Stored records:
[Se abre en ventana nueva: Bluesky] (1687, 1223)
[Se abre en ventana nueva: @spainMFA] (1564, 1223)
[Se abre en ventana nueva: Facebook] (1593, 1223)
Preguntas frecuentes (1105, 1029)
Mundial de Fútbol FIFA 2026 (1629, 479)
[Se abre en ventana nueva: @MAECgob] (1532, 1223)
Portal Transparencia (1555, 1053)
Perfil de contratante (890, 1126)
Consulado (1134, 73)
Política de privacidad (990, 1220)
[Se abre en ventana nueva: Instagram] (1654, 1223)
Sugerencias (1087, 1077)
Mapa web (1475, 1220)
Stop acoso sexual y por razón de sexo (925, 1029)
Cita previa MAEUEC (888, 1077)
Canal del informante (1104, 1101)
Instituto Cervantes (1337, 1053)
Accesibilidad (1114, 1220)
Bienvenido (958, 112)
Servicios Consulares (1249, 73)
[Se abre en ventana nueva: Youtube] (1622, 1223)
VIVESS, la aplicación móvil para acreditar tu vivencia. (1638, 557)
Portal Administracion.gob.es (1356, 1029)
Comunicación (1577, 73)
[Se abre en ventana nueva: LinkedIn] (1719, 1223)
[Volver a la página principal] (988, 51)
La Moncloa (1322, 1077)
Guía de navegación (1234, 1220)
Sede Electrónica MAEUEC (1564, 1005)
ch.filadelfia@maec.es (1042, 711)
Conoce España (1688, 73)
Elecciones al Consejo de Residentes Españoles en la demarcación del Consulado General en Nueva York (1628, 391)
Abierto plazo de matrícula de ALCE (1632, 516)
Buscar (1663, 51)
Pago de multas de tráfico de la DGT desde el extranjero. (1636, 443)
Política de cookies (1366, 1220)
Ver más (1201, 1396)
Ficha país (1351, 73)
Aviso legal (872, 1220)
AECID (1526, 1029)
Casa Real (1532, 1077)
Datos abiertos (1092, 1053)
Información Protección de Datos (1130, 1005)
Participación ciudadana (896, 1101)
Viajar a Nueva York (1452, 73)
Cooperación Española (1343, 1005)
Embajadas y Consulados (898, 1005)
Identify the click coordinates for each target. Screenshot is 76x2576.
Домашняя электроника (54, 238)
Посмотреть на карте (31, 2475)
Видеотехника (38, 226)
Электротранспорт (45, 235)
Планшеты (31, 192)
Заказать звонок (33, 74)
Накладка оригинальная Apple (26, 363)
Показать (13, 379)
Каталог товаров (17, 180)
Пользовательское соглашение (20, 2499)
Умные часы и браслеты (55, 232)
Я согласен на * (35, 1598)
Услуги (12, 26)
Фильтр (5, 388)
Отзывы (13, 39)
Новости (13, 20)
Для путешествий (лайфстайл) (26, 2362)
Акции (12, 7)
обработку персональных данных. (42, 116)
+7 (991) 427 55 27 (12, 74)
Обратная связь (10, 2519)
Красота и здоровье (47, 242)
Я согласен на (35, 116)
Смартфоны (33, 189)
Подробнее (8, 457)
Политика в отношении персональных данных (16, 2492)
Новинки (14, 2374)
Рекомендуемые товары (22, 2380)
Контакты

**Instructions for the task:** Take the entries above and copy them exactly from the first line through the line with "Pago de multas"; leave out every line after it.

**Response to this exercise:**
[Se abre en ventana nueva: Bluesky] (1687, 1223)
[Se abre en ventana nueva: @spainMFA] (1564, 1223)
[Se abre en ventana nueva: Facebook] (1593, 1223)
Preguntas frecuentes (1105, 1029)
Mundial de Fútbol FIFA 2026 (1629, 479)
[Se abre en ventana nueva: @MAECgob] (1532, 1223)
Portal Transparencia (1555, 1053)
Perfil de contratante (890, 1126)
Consulado (1134, 73)
Política de privacidad (990, 1220)
[Se abre en ventana nueva: Instagram] (1654, 1223)
Sugerencias (1087, 1077)
Mapa web (1475, 1220)
Stop acoso sexual y por razón de sexo (925, 1029)
Cita previa MAEUEC (888, 1077)
Canal del informante (1104, 1101)
Instituto Cervantes (1337, 1053)
Accesibilidad (1114, 1220)
Bienvenido (958, 112)
Servicios Consulares (1249, 73)
[Se abre en ventana nueva: Youtube] (1622, 1223)
VIVESS, la aplicación móvil para acreditar tu vivencia. (1638, 557)
Portal Administracion.gob.es (1356, 1029)
Comunicación (1577, 73)
[Se abre en ventana nueva: LinkedIn] (1719, 1223)
[Volver a la página principal] (988, 51)
La Moncloa (1322, 1077)
Guía de navegación (1234, 1220)
Sede Electrónica MAEUEC (1564, 1005)
ch.filadelfia@maec.es (1042, 711)
Conoce España (1688, 73)
Elecciones al Consejo de Residentes Españoles en la demarcación del Consulado General en Nueva York (1628, 391)
Abierto plazo de matrícula de ALCE (1632, 516)
Buscar (1663, 51)
Pago de multas de tráfico de la DGT desde el extranjero. (1636, 443)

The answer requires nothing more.